JAKARTA | DN – Sejak berdirinya Lembaga Manajemen Kolektif Nasional (LMKN) pada tahun 2015, harapan besar muncul untuk menciptakan sistem pengelolaan royalti musik yang lebih transparan, akuntabel, dan berkeadilan bagi para musisi. Namun, satu dekade berlalu, industri musik Indonesia masih dihadapkan pada berbagai tantangan yang menimbulkan konflik di antara para pemangku kepentingan.
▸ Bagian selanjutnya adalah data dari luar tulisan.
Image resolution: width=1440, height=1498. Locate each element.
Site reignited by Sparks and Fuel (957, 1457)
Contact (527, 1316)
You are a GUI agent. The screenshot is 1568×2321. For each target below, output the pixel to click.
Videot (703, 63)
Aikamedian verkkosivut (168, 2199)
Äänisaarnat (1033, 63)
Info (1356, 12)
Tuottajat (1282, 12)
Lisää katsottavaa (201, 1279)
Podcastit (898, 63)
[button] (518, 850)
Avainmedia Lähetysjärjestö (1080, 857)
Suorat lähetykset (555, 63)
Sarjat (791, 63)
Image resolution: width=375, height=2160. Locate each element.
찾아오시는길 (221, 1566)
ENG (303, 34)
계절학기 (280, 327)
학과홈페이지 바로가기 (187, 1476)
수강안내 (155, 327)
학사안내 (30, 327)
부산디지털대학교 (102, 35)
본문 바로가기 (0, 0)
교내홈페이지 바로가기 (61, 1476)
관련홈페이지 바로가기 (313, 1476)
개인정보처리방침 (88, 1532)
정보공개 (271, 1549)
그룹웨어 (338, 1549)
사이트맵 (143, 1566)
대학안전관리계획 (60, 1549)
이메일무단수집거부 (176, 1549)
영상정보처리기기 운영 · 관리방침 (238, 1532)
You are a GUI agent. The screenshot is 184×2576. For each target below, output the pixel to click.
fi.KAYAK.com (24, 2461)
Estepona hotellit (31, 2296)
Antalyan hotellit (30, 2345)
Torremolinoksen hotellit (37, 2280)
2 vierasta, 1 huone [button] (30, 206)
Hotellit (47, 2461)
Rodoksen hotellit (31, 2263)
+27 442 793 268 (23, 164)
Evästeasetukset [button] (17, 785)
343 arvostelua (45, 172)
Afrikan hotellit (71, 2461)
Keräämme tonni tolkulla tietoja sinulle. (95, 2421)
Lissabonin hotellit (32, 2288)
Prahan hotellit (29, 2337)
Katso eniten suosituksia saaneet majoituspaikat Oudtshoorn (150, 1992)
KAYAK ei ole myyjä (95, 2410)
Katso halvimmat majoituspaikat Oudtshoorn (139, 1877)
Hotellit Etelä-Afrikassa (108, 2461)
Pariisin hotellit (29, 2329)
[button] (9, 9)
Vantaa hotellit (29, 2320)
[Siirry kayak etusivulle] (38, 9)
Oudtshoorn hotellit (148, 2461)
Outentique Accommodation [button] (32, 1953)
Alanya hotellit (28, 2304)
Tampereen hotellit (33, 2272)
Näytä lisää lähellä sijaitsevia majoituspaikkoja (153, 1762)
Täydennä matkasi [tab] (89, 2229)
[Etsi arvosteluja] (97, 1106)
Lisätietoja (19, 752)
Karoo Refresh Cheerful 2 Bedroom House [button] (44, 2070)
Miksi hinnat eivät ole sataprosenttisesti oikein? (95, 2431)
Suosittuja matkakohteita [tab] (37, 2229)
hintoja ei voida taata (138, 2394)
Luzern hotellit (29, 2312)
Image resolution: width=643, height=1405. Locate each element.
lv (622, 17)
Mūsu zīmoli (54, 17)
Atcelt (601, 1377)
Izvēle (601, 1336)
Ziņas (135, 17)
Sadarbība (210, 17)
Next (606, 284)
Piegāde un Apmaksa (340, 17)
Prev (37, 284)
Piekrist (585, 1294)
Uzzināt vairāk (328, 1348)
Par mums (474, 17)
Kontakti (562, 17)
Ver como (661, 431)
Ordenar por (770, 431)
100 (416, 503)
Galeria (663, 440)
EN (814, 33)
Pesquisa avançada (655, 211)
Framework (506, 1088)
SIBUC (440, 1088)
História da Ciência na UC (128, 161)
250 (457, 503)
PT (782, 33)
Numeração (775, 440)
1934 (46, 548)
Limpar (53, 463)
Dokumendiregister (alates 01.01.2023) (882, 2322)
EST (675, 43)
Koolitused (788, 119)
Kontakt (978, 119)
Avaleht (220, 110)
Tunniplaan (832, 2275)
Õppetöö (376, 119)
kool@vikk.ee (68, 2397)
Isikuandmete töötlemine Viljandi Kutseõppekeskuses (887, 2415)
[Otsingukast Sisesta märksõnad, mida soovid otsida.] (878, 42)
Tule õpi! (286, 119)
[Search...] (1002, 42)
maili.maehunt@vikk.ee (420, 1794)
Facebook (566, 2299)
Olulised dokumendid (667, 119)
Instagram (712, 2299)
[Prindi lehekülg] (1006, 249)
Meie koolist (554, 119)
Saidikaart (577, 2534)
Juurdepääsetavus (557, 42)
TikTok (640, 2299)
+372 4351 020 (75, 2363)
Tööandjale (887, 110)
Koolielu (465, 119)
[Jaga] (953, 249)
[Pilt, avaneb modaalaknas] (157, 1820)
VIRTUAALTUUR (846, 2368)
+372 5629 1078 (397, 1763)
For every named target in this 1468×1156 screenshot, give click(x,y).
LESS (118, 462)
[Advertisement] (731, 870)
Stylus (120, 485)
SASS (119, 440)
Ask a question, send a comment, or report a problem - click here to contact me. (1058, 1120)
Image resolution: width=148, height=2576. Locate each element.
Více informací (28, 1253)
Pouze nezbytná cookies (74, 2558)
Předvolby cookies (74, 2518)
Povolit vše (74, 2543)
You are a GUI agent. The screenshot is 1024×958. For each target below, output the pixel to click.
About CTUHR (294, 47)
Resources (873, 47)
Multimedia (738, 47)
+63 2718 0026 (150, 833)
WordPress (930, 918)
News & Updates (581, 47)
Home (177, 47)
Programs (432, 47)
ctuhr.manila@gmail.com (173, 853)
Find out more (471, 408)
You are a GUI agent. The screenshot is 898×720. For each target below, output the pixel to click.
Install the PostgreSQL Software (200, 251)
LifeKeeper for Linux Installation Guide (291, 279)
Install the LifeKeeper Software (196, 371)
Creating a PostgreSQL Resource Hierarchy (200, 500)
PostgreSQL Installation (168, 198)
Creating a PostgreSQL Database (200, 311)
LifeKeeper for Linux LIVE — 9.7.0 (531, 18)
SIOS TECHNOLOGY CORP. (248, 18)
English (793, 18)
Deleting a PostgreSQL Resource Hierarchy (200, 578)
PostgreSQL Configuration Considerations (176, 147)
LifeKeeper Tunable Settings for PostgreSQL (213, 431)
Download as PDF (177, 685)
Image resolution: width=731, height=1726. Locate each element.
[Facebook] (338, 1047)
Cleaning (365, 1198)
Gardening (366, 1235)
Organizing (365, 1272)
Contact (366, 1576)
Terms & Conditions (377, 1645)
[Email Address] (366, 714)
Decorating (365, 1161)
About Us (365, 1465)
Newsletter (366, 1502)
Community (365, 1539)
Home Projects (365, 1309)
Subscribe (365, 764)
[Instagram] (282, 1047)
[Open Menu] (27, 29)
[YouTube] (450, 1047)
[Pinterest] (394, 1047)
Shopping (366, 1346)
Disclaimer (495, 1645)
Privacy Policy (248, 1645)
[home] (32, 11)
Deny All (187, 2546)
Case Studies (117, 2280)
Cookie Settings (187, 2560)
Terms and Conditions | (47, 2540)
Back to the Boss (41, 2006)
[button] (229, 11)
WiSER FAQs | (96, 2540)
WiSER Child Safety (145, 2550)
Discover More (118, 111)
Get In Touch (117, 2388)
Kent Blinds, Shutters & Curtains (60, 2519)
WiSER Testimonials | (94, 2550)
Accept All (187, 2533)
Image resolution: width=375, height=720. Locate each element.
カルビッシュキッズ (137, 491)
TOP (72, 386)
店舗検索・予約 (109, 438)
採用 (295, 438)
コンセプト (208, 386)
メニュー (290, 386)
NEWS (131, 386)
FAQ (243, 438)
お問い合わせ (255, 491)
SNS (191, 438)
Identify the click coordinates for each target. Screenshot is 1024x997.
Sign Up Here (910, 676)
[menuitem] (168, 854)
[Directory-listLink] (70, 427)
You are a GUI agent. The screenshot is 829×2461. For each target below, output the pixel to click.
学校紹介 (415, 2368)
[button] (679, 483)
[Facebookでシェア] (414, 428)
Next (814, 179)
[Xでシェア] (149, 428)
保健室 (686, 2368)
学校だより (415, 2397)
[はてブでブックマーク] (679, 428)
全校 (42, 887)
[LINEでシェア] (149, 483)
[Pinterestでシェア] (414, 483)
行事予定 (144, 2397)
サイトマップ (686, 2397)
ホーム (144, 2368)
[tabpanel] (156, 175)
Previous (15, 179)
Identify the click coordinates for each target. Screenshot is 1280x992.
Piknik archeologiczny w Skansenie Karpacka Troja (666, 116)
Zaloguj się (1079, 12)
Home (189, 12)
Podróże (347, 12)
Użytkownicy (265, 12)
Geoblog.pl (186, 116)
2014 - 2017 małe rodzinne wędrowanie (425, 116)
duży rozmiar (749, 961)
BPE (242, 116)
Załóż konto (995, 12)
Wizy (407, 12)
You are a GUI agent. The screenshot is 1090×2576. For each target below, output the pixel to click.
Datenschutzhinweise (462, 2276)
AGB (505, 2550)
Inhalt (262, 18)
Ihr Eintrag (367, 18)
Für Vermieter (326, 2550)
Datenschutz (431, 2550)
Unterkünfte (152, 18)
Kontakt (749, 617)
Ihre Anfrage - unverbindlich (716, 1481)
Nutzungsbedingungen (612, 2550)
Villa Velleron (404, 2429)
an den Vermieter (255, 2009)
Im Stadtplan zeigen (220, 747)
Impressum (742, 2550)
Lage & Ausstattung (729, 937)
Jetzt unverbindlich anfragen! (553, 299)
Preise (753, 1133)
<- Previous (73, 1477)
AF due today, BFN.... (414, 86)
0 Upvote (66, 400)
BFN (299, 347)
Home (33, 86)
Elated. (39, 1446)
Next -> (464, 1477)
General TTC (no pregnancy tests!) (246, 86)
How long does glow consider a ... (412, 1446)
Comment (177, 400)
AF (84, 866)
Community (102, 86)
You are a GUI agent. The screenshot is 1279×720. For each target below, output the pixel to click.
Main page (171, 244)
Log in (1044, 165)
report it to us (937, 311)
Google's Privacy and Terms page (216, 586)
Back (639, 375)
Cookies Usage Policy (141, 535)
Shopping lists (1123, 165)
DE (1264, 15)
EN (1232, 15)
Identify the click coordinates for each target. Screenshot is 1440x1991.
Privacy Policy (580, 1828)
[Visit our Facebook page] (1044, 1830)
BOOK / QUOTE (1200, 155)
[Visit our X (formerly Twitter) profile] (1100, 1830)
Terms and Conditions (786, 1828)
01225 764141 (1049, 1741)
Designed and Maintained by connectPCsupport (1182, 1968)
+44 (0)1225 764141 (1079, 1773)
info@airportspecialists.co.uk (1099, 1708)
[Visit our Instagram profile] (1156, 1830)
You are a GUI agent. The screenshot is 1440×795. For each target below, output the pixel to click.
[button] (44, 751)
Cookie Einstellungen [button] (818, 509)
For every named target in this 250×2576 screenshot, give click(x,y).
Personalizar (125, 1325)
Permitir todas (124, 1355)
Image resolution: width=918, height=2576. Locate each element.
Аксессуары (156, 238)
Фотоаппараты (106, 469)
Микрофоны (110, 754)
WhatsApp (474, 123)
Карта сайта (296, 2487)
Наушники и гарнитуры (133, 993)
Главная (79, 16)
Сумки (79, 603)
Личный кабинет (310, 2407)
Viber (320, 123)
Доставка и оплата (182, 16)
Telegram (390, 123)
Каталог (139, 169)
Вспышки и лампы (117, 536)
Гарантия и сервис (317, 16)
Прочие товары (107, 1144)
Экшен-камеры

Menurut Heru Nugroho, salah satu individu yang turut membidani lahirnya LMKN, visi awal pembentukan lembaga ini adalah untuk mengakhiri persoalan kompleks dalam distribusi royalti musik. “Spirit awal LMKN adalah menata sistem royalti agar lebih terstruktur dan mampu menyejahterakan musisi. Namun, hingga kini, masih banyak kendala yang harus diselesaikan,” ungkapnya.
Tantangan dan Akar Masalah
Heru mengidentifikasi dua permasalahan utama yang masih membelit industri musik nasional:
- Minimnya Sosialisasi dan Edukasi Meski telah berjalan 10 tahun, masih banyak pencipta dan musisi yang belum memahami hak-hak mereka, alur distribusi royalti, serta cara klaim yang benar. Sosialisasi yang dilakukan oleh LMKN dan Lembaga Manajemen Kolektif (LMK) dinilai belum cukup menjangkau seluruh lapisan musisi di Indonesia.
- Resistensi terhadap Perubahan Industri musik Indonesia telah eksis jauh sebelum Undang-Undang Hak Cipta Nomor 28 Tahun 2014 diterbitkan. Pola dan kebiasaan lama masih kuat mengakar, membuat beberapa pemangku kepentingan kesulitan beradaptasi dengan sistem royalti yang lebih modern dan terintegrasi.
Dampak bagi Industri Musik Nasional
Heru menekankan bahwa konflik berulang ini berdampak negatif pada ekosistem musik nasional. Energi yang seharusnya digunakan untuk berkarya justru tersita dalam perseteruan hukum. “Ketika musisi terus berseteru, bagaimana kita bisa bersaing dengan industri musik asing yang lebih solid dalam pengelolaan royalti?” ujarnya.